I recently seen a thing on TV where they took a group of 3 year olds and gave them a marshmallow and told themt hey had to hold it but wait to eat it. Those that did wait about 15 minutes or so were rewarded with a second marshmallow and they could then eat them both.  Those that didnt wait only got the one.  Simple enough.  They they followed these children through out their lives and into their early 20's or so.

They found that those that could accept delayed gratification were less streesed and better off in their lives than those who did not, overall.

O.o all over a marshmallow? 

Well, not really, it was an experiment related to parenting styles and that the parents that successfully taught delayed gratification to their children were setting them up to take disappointments in life with great stride.  Wow, such a simple thing can teach us wonders.

It makes you really consider how your parenting style affects your children and exactly how much they imitate what they see and how they adjust to life depending on the life lessons we teach them.  I try to teach my children to be survivors and I am guilty of the instant gratification thing. However, I wonder how whiners get away with it. I mean if a child will whine enough, most of the time they get their way and if they catch on to that, watch out. A lot of nerves will be pinched and a lot of teeth will be grinding.

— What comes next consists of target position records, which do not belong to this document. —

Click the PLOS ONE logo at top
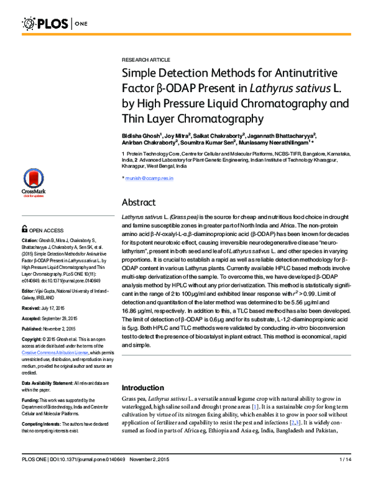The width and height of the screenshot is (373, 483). pos(53,24)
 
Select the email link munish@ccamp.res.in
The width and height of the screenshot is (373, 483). pos(150,178)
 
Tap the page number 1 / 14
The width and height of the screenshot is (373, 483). pos(346,476)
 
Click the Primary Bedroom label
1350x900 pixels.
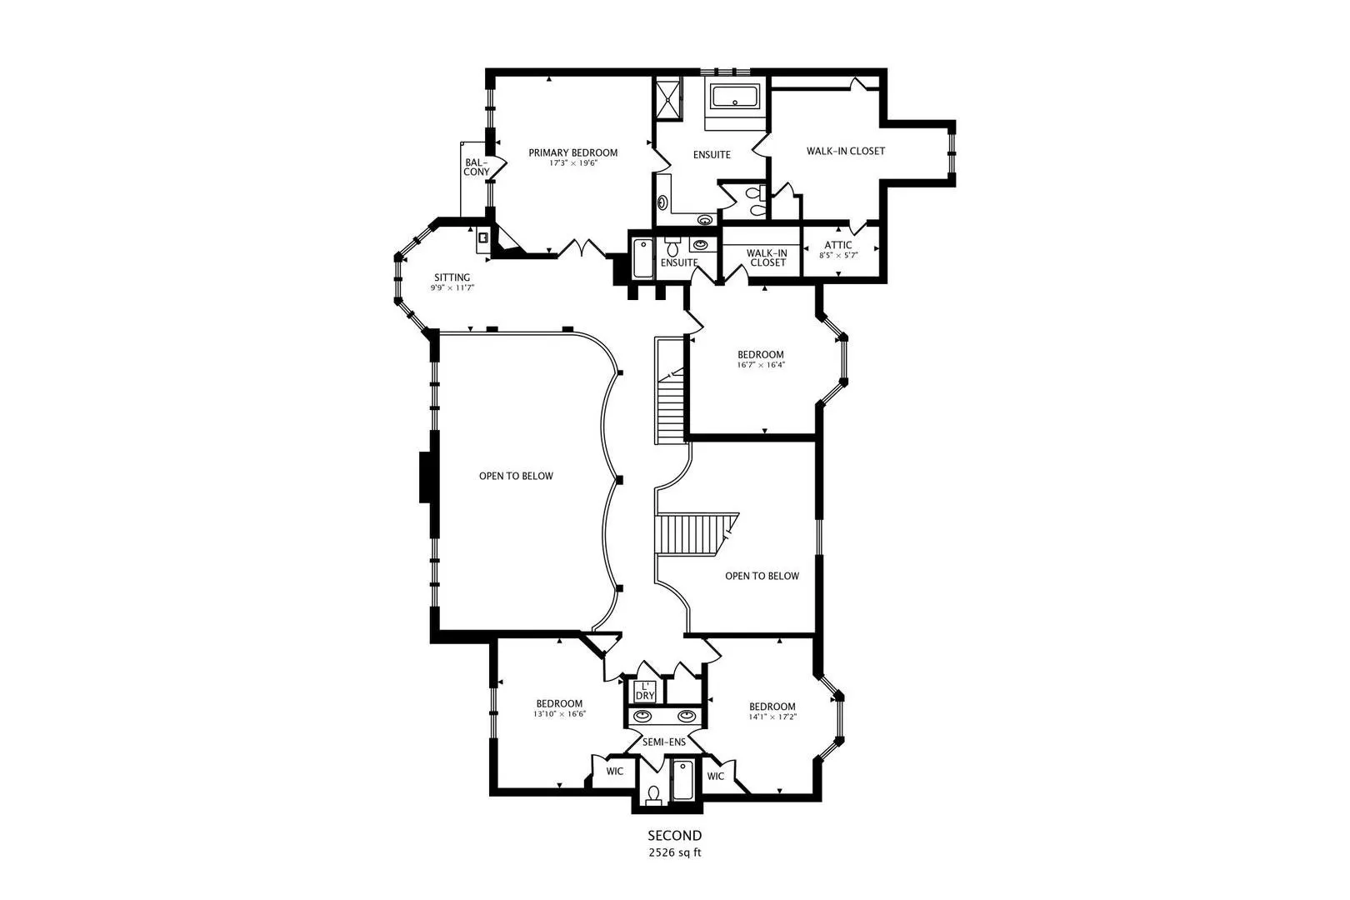(572, 153)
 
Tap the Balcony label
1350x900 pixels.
(476, 167)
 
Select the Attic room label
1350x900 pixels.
(838, 245)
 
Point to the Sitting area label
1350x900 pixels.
(452, 278)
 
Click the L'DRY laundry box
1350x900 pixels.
(644, 691)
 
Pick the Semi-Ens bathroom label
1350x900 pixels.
(663, 742)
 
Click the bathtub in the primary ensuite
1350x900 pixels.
(735, 97)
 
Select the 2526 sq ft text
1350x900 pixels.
(674, 852)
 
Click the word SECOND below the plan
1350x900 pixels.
(674, 836)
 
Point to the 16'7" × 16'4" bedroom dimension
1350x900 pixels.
(761, 365)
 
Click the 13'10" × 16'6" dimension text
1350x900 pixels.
(559, 713)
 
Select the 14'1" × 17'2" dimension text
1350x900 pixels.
(772, 717)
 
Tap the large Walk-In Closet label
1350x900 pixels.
(846, 151)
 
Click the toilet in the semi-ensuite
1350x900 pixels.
(653, 794)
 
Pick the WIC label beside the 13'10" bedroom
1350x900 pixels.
(615, 772)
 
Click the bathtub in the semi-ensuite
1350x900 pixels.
(682, 780)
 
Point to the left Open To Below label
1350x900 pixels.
(516, 476)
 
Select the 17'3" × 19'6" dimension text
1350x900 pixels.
(573, 162)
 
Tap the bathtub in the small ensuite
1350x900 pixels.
(643, 258)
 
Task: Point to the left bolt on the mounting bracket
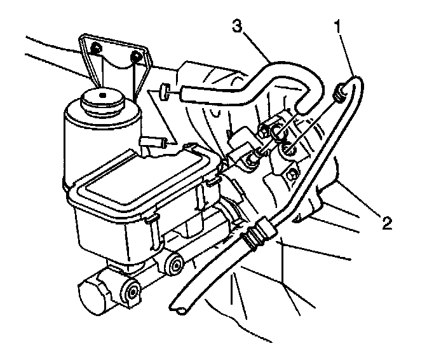pos(95,49)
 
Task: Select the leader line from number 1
pos(348,57)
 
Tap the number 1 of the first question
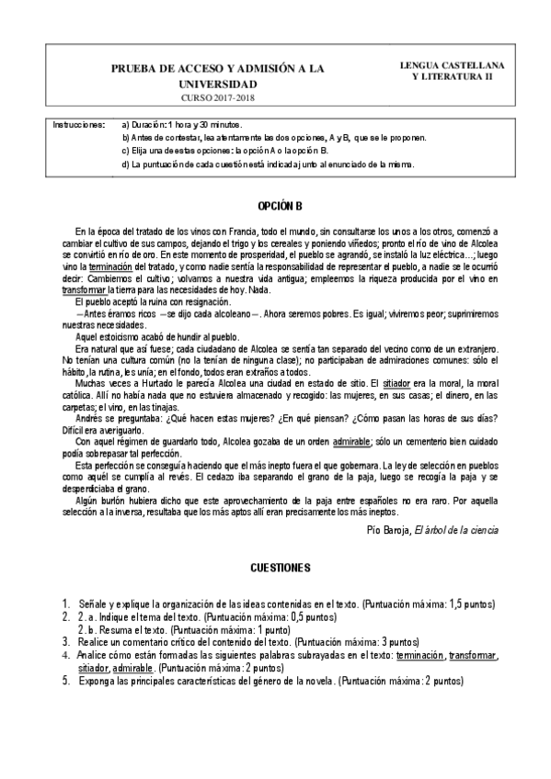(x=65, y=604)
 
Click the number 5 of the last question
(x=65, y=682)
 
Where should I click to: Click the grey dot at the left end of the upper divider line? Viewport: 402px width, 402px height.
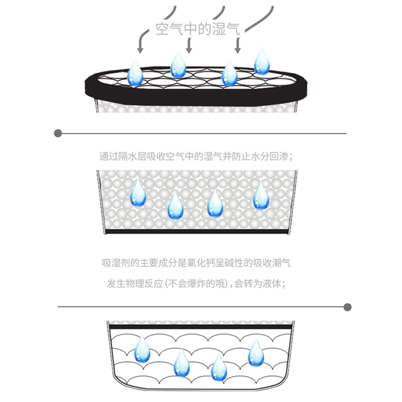tap(58, 133)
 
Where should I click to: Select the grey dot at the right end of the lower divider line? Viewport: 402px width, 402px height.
tap(347, 307)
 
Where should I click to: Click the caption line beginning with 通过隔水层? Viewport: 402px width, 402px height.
tap(195, 156)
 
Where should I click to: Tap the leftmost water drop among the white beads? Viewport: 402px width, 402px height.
tap(138, 194)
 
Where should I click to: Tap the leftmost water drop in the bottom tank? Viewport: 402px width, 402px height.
tap(142, 350)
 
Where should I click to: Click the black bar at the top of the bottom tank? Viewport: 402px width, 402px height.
tap(200, 327)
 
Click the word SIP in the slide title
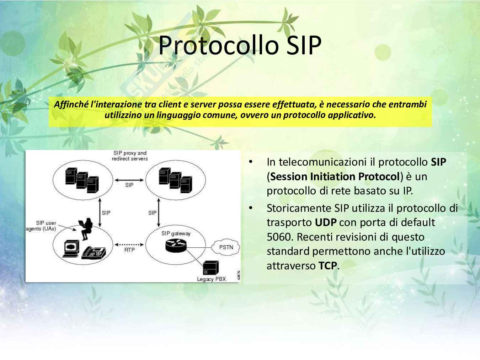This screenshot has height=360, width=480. tap(304, 45)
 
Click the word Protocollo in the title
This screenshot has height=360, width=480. tap(219, 45)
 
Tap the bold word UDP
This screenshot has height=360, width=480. tap(326, 222)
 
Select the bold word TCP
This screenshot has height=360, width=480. tap(327, 266)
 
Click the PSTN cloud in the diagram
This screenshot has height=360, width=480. tap(225, 247)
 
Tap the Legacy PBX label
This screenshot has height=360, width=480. tap(211, 279)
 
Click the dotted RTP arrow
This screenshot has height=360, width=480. tap(129, 245)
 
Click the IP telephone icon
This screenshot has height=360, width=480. tap(94, 253)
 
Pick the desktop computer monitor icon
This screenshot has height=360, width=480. tap(71, 248)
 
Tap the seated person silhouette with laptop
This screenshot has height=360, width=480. tap(86, 229)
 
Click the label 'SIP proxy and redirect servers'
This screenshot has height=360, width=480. tap(130, 156)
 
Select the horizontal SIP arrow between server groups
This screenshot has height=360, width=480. tap(129, 180)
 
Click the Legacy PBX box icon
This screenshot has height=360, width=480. tap(211, 268)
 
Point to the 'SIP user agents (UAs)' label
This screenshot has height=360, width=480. tap(41, 226)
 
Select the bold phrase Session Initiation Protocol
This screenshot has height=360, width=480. tap(335, 177)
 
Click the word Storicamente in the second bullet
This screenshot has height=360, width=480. tap(299, 208)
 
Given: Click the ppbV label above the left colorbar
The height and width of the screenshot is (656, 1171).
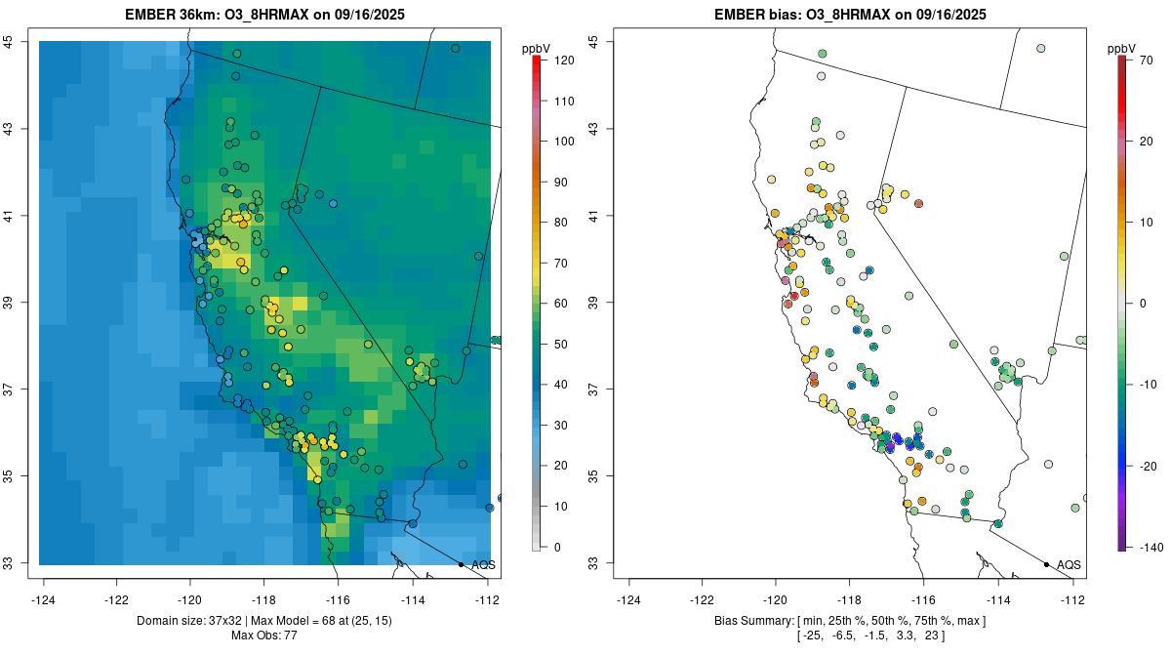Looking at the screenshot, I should click(x=536, y=48).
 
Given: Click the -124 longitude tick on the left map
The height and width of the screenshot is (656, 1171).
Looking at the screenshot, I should click(x=45, y=599).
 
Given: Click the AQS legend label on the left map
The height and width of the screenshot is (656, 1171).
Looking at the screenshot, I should click(x=483, y=564).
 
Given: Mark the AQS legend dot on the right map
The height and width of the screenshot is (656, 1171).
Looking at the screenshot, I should click(x=1046, y=564).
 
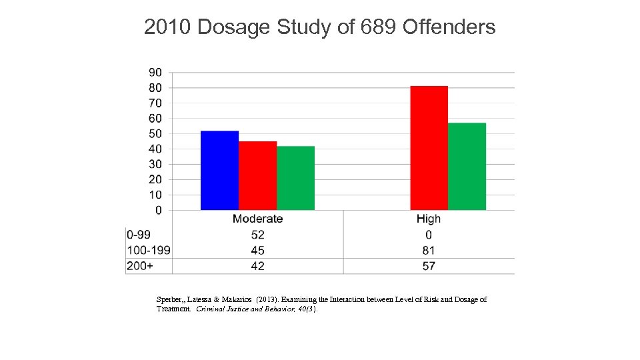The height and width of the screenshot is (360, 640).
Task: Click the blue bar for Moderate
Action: point(219,171)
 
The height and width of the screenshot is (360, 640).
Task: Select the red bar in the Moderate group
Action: point(257,176)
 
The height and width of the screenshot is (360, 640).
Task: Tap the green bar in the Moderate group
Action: point(295,178)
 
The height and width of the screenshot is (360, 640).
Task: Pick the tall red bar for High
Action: point(429,148)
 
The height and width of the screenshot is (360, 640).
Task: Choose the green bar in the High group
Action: point(467,167)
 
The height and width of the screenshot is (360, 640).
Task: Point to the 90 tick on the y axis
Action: point(155,72)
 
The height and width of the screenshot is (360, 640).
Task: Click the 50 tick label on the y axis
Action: point(155,133)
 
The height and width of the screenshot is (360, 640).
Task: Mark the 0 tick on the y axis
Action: point(158,211)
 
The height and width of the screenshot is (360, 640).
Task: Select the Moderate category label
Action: point(257,219)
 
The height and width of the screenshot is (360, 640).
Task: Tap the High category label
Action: point(429,219)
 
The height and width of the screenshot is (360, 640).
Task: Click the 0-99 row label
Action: point(139,235)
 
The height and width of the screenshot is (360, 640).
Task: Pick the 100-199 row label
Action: point(148,251)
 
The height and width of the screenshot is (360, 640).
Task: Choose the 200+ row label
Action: point(139,266)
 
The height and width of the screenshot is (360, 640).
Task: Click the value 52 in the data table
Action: point(257,235)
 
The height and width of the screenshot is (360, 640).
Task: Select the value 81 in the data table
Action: point(429,251)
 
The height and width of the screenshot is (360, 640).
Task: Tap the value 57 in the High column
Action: point(429,266)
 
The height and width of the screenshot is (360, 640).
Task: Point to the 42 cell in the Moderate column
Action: point(257,266)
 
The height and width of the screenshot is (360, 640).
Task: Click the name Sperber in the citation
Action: point(169,300)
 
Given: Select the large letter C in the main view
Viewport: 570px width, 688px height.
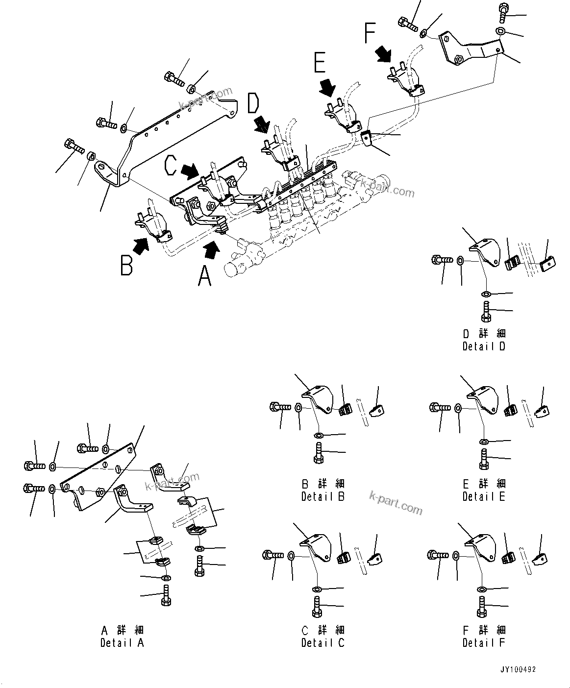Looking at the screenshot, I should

I mean think about it. Children are great at manipulating their parents in some form or fashion. No matter the parenting style.  They are also great at imitating what they see and the stories they hear about "when I was your age."  I have seen it happen all to often that a parent will say to a child:

"Do as I say and not as I do"

Then the child will grow up and be exactly like the parent or even worse and then the parent wonders where they have gone wrong.  I can assure you that if you talked to them a lot along the way, they will file the good things away and reflect upon them when they make their own mistakes.  So long as you have not been abusive, or horrible to them, they still may turn out ok.  They do have to make their own mistakes and learn from them. Even when they are grown you can still talk to them. Still teach them by giving them the marshmallow and delaying the second one to see their response, if they cannot wait to eat the first one before getting the second one, then you have some work to do and we as parents can still work with our children to make them better people even if they are fourty years young.

They are still your children no matter how old they are.